The topic of network evolution is certainly hot right now. It's something the networking industry has been discussing for the better part of two decades. In the past, however, when it came to the network IT leaders had an "if it ain't broke, don't fix it" attitude. Even though the network didn't run optimally, it wasn't really hurting the business, so it stayed as it was.
But today in this era of cloud services, mobility and converged networks, traditional networks are no longer adequate. The network architecture currently in place is static in nature and highly under utilized. ZK Research estimates that traditional networks have an average utilization rate of 25 to 35%. What's worse is that it's actually hurting the performance of real-time, cloud and bandwidth intensive applications. If IT is ever to achieve the level of agility and dynamism required to enable businesses to become digital organizations, the network must now evolve.
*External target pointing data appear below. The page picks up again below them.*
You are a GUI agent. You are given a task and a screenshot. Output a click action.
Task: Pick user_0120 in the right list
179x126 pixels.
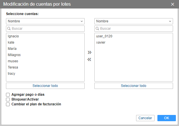[x=102, y=36]
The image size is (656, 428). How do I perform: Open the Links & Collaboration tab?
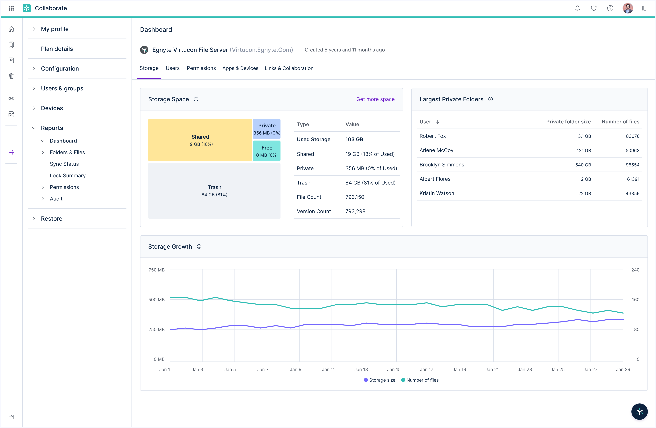click(x=289, y=68)
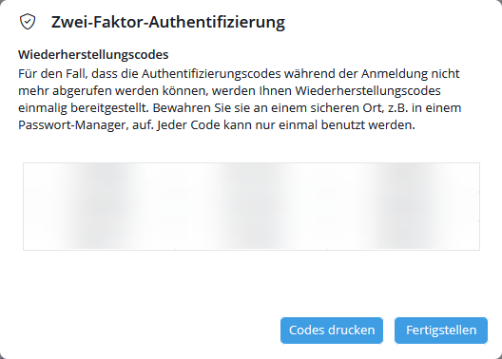Screen dimensions: 502x359
Task: Click the shield checkmark icon
Action: coord(28,22)
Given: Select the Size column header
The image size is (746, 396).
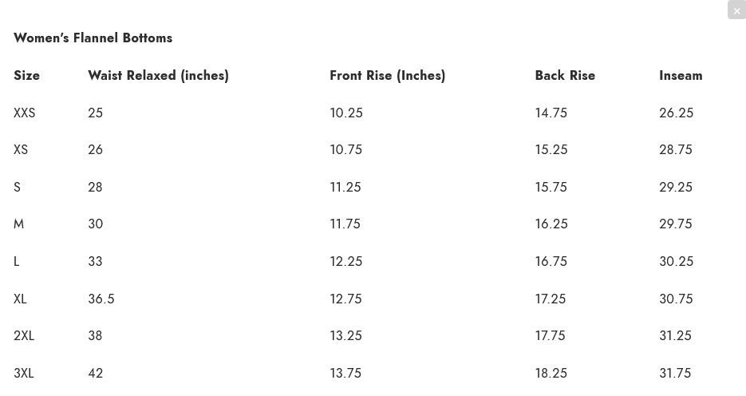Looking at the screenshot, I should (x=26, y=75).
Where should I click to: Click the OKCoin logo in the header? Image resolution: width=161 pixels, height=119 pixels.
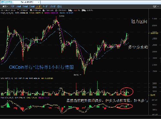pyautogui.click(x=6, y=2)
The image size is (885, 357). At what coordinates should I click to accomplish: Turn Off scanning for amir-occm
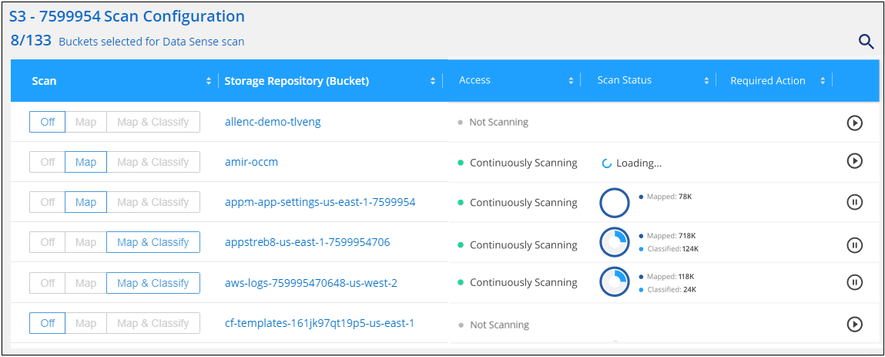coord(48,162)
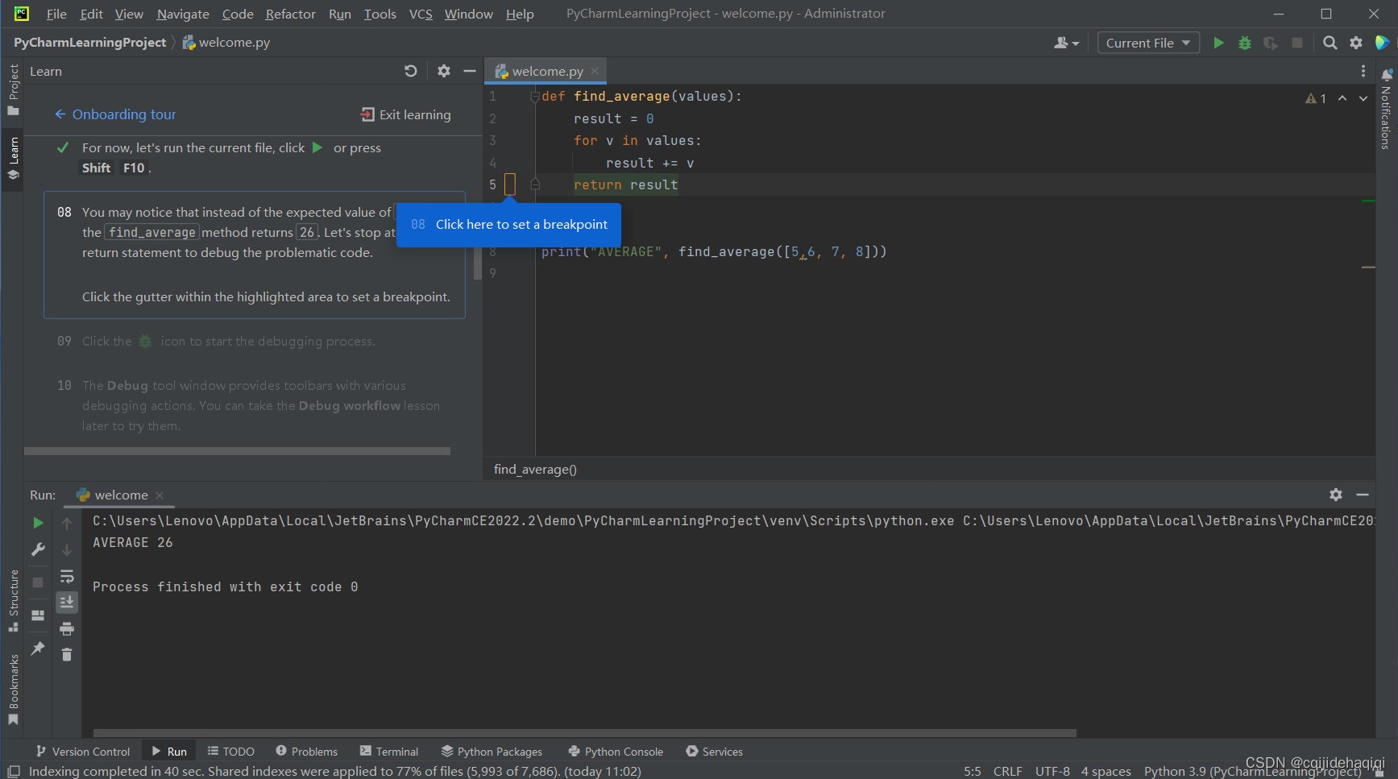Clear run output with the trash icon
The width and height of the screenshot is (1398, 779).
click(x=67, y=655)
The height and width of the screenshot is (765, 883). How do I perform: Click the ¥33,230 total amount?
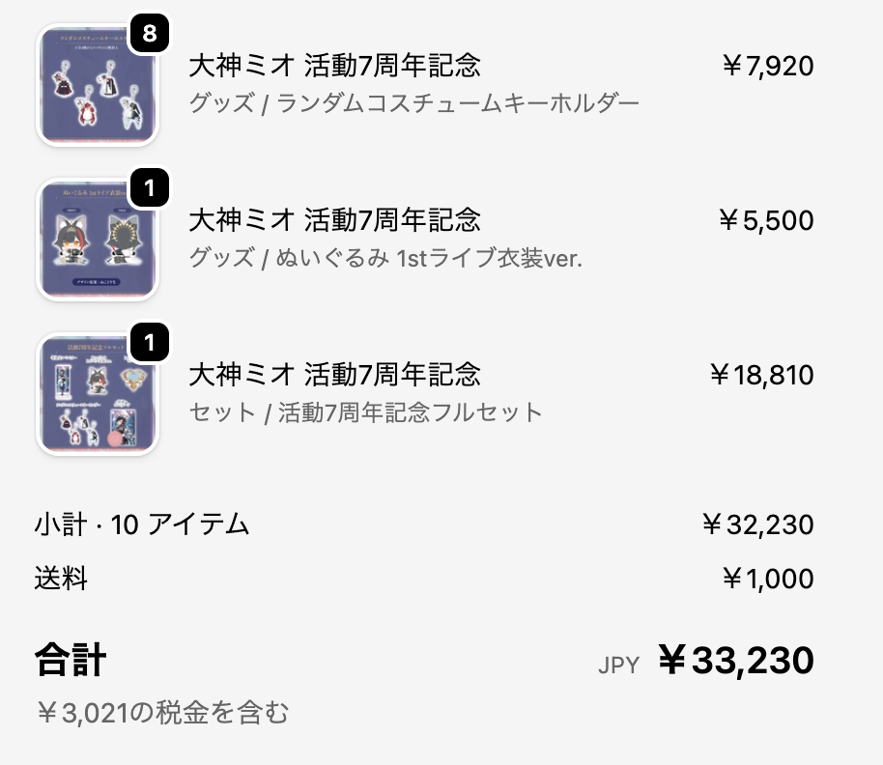pos(736,662)
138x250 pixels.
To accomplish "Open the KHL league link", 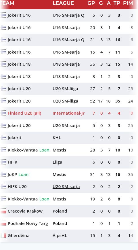I will point(57,138).
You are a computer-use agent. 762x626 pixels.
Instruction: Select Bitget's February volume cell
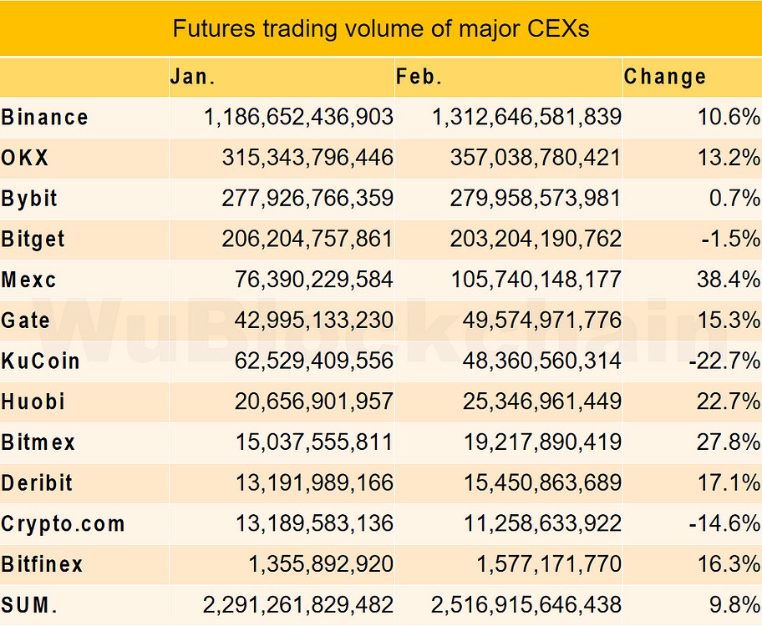(509, 239)
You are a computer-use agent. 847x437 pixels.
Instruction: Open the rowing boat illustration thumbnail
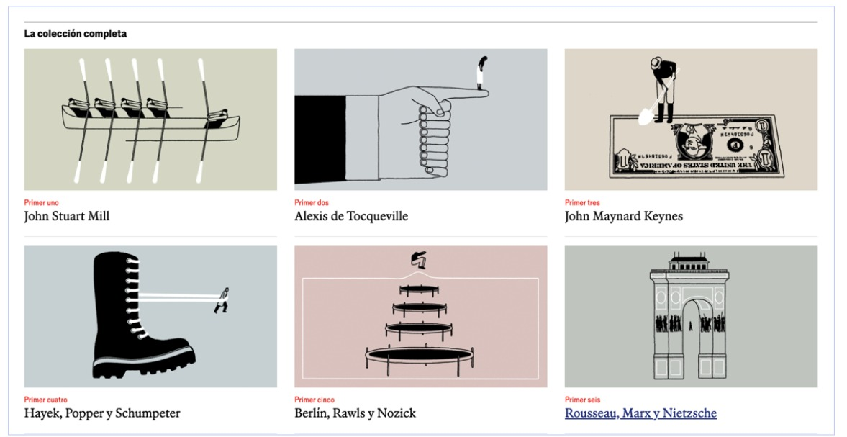tap(150, 120)
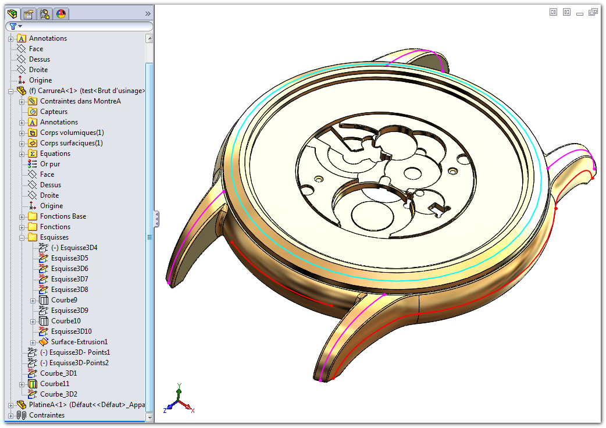
Task: Select the Capteurs sensors icon
Action: (x=33, y=112)
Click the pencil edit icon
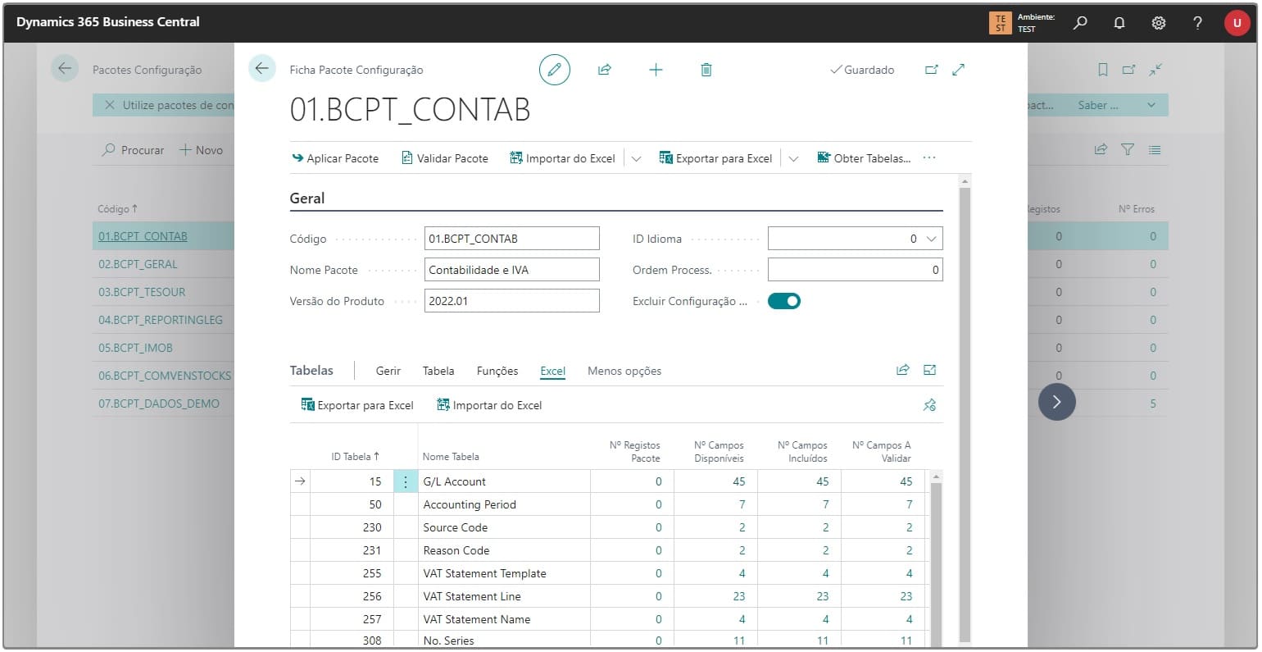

Sonus Networks has a network-as-a-service product called NaaS IQ -- which came to it through the acquisition of Treq Labs -- that makes the network an agile, tunable resource so businesses can ensure that applications are always performing optimally. The platform simplifies and automates network operations through a policy-driven architecture with centralized control of both resources and orchestration capabilities.
Shifting to a network-as-a-service model enables IT managers to use business policies to control the network. For example, a business may perform backups over the WAN. During the day, NaaS IQ would intelligently orchestrate a policy that limits the amount of bandwidth being used for the backup. Then, after business hours the backup program can run unimpeded.
Using NaaS IQ for video conferencing would be another example. Because of the high performance requirements of video, many businesses nail-up bandwidth to be used only for video purposes. While this helps with performance, it's obviously a huge waste of money as the network sits idle much of the time. NaaS IQ could interface with the video system and create a dedicated pipe for the call, then tearing it down afterwards.
Another advantage of solutions like NaaS IQ is that it can eliminate dependence on MPLS. While I agree that a single Internet connection will never outperform an MPLS circuit, I do believe that multiple Internet connections with the proper intelligence to optimize flows and route traffic can give performance that is equal to or better than MPLS.Beyond Application Performance
There are significant cost savings to be had with NaaS IQ. For example, State Street Bank, one of the leading financial services firms, was using 22 Gigabit MPLS WAN links to connect eight branches with minimal redundancy. In addition to putting the business at risk with the low redundancy capabilities, network utilization was a paltry 20%.
While this low utilization may seem strange, it's common in the networking industry. Typically, businesses will provision for peak utilization and even add a little more for overhead. However, peak utilization only happens a few times a year, resulting in a network that sits idle most of the time.
With the deployment of NaaS IQ, State Street migrated away from MPLS to a carrier Ethernet and fiber network. More importantly, it was able to improve the quality of experience while simultaneously improving throughput and lowering latency. State Street used NaaS IQ to reconfigure all of the WAN links through a Web interface. The company provisioned optimized application flows and segregated traffic based on type. Also, State Street implemented dynamic application SLAs to ensure that latency sensitive and business critical applications were prioritized.
The result of the NaaS IQ-based network was State Street was able to run all of its branch traffic on seven Ethernet and fiber connections instead of the 22 MPLS circuits. Network utilization jumped from 20 to 90% ensuring no wasted bandwidth. From a cost perspective, State Street cut its network spending by 75%.
Further, State Street eliminated all single points of failure on the connections to and from the data center, which removes much of the risk of running applications across multiple data centers.
Traditional architectures use the network for business connectivity. In this era of digitization, multimedia and cloud, the network needs to evolve from connectivity to business continuity. For an organization like State Street, the network is the business, and continuous operations are mandatory. The deployment of something like NaaS IQ enables organizations to have a network that is agile and optimizes application performance without breaking the bank.